Survival of B. melitensis 16 M and attenuated mutants in mice was performed as previously described [12]. Briefly a mixture (1:1) of parental strain and mutant was resuspended in PBS and inoculated into the peritoneal cavity of mice. Spleens were harvested as early as one week, and no later than five weeks, post inoculation and homogenized in PBS. Serial dilutions were prepared and the bacterial recovery determined by plating on TSA and TSA supplemented with kanamycin (TSAK). Wild-type and mutant will grow on TSA, while only the mutant exhibits growth on TSAK. The results are presented as the ratio of (CFUwt/CFUmutant) recovered to the ratio inoculated (CFUwt/CFUmutant) or the difference in log10 of these values and reflects the average of at least three separate assays.
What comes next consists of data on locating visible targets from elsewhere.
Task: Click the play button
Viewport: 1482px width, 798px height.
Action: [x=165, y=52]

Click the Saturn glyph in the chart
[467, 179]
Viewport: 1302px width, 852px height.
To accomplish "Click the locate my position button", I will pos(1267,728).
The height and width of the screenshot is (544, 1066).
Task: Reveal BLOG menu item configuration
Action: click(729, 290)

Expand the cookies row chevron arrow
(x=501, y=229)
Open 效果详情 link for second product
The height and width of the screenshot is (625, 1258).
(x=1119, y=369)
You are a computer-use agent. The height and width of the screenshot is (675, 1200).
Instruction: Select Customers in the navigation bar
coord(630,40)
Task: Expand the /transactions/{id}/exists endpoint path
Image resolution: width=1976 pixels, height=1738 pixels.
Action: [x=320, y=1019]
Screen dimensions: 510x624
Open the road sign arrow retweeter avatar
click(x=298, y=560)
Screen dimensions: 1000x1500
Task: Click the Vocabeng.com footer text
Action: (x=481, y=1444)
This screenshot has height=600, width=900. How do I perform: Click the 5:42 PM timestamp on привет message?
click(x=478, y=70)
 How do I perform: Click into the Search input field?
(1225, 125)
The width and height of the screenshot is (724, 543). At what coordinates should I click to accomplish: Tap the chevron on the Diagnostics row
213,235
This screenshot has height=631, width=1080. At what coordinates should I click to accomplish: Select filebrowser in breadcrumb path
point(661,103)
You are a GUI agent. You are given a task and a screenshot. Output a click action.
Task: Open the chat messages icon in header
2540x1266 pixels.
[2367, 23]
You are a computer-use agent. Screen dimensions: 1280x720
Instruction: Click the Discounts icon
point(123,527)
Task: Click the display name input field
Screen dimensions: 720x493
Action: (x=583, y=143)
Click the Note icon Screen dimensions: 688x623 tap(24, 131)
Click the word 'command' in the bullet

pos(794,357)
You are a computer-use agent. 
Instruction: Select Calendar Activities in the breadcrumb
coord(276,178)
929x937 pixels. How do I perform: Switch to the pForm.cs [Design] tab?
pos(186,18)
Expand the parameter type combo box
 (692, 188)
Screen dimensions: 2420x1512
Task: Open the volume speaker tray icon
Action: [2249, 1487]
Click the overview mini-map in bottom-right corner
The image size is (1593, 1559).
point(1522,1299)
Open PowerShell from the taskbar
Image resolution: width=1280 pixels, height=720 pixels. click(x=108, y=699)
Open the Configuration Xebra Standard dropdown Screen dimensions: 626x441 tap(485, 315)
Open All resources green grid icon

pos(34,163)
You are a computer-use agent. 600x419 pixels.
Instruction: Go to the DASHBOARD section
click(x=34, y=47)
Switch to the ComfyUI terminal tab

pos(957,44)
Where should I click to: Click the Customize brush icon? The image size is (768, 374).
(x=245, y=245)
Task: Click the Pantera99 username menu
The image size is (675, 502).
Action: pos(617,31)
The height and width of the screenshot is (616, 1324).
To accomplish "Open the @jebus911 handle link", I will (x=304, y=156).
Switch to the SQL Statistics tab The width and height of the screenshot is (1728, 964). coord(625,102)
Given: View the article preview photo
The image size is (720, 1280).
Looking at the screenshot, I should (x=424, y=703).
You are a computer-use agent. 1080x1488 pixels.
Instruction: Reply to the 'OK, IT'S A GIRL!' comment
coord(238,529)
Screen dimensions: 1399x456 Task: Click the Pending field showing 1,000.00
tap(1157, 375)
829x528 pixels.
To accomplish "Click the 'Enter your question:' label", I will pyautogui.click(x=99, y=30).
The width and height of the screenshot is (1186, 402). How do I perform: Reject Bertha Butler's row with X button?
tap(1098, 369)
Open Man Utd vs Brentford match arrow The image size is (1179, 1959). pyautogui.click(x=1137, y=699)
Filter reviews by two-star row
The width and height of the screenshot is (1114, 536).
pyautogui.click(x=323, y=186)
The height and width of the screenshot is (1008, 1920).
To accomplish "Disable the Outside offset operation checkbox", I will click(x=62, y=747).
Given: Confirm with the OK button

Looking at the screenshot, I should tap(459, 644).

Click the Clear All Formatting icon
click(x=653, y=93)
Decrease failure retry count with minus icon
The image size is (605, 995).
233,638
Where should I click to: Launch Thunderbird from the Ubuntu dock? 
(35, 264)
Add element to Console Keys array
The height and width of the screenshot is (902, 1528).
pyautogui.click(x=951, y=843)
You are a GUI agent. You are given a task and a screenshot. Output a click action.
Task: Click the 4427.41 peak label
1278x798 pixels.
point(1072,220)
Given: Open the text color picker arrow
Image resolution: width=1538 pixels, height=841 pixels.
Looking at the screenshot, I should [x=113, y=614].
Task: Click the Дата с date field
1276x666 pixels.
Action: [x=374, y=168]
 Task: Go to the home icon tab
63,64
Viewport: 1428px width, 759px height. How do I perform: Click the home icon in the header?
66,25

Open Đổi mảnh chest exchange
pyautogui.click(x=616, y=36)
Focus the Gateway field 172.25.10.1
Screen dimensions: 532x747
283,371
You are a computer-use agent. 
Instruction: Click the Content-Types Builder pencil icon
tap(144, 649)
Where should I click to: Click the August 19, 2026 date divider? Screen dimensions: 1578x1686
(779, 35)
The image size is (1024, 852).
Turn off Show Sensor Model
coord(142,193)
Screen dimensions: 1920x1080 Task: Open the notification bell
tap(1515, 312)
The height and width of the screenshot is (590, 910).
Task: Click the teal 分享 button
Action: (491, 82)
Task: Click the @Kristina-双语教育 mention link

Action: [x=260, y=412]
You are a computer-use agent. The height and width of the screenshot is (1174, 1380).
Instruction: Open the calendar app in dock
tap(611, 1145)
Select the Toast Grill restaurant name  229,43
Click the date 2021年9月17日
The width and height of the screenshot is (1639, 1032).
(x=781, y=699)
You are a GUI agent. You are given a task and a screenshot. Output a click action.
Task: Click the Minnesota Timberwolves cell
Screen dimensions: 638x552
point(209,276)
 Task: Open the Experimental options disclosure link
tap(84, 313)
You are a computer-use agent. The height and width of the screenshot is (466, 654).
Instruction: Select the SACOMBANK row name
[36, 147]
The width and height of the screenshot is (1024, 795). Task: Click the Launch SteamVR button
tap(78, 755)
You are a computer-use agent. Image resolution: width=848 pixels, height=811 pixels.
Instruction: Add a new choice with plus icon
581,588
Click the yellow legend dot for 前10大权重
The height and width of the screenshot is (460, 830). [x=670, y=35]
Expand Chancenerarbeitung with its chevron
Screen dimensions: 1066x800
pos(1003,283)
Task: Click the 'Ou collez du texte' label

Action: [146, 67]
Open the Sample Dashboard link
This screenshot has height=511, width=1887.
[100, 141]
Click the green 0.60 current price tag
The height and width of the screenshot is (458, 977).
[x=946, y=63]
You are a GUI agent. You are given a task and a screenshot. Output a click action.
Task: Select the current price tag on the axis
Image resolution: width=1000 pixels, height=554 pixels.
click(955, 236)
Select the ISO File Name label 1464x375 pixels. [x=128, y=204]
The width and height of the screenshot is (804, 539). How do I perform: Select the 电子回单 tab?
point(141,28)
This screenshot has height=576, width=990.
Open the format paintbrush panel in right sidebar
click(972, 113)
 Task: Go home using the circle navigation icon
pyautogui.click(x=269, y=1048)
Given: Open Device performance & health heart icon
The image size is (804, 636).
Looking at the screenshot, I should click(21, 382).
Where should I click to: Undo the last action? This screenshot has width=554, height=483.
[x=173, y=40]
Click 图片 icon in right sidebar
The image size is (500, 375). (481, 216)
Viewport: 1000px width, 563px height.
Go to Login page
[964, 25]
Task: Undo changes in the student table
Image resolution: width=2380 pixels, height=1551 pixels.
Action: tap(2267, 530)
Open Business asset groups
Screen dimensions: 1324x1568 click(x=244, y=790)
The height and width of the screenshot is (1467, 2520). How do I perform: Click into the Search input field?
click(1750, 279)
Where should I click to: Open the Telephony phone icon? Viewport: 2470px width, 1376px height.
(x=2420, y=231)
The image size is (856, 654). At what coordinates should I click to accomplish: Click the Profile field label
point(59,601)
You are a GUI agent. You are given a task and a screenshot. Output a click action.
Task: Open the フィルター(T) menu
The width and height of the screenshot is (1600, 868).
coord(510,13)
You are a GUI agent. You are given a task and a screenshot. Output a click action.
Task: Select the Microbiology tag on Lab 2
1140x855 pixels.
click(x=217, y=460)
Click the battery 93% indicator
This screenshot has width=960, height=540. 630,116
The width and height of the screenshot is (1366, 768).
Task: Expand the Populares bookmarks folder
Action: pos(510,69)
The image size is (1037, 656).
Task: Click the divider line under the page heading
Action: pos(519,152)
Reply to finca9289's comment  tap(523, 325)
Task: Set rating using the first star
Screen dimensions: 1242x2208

Competitive in vitro growth

In vitro and in vivo competitive growth and auxonography were performed; the competitive growth indices were calculated as described previously and reflect the median of at least three separate assays [12]. Competitive growth ratios are reported (as described above) for survival in the mouse splenic clearance model and are representative of at least three separate experiments.

Statistical analysis

Primary screening in macrophage was performed twice for all 18,708 mutants, and only those exhibiting reduced survival in duplicate wells as described in the Results were chosen for additional analysis. Gentamicin protection assay was then performed for all 443 mutants, and those exhibiting tenfold or greater reduction in survival at 48 hours in this assay relative to 16 M were selected for further analysis. Additional gentamicin protection assays and survival in the mouse splenic clearance model were performed for selected mutants, and the survival ratios calculated as described above were analyzed using ANOVA via Prism™ with either Kruskal-Wallis or Freidman tests. Groups with statistically valid differences in their means were further evaluated using Dunn's multiple comparison post-test to establish differences from virulent organism (Graphpad, Inc.).

Authors' contributions

QW carried out creation, cataloging and primary screening of the Himar1 transposable element mutant bank, identification of interrupted genes and drafting of the manuscript. JP participated in the creation and primary screening of the mutant bank, as well as sequencing and mouse splenic clearance model of infection. CT performed the survival analysis of the erythritol mutants in vitro and in macrophage. TAF conceived of the study, participated in its design and coordination, performed statistical analysis and finalized the manuscript.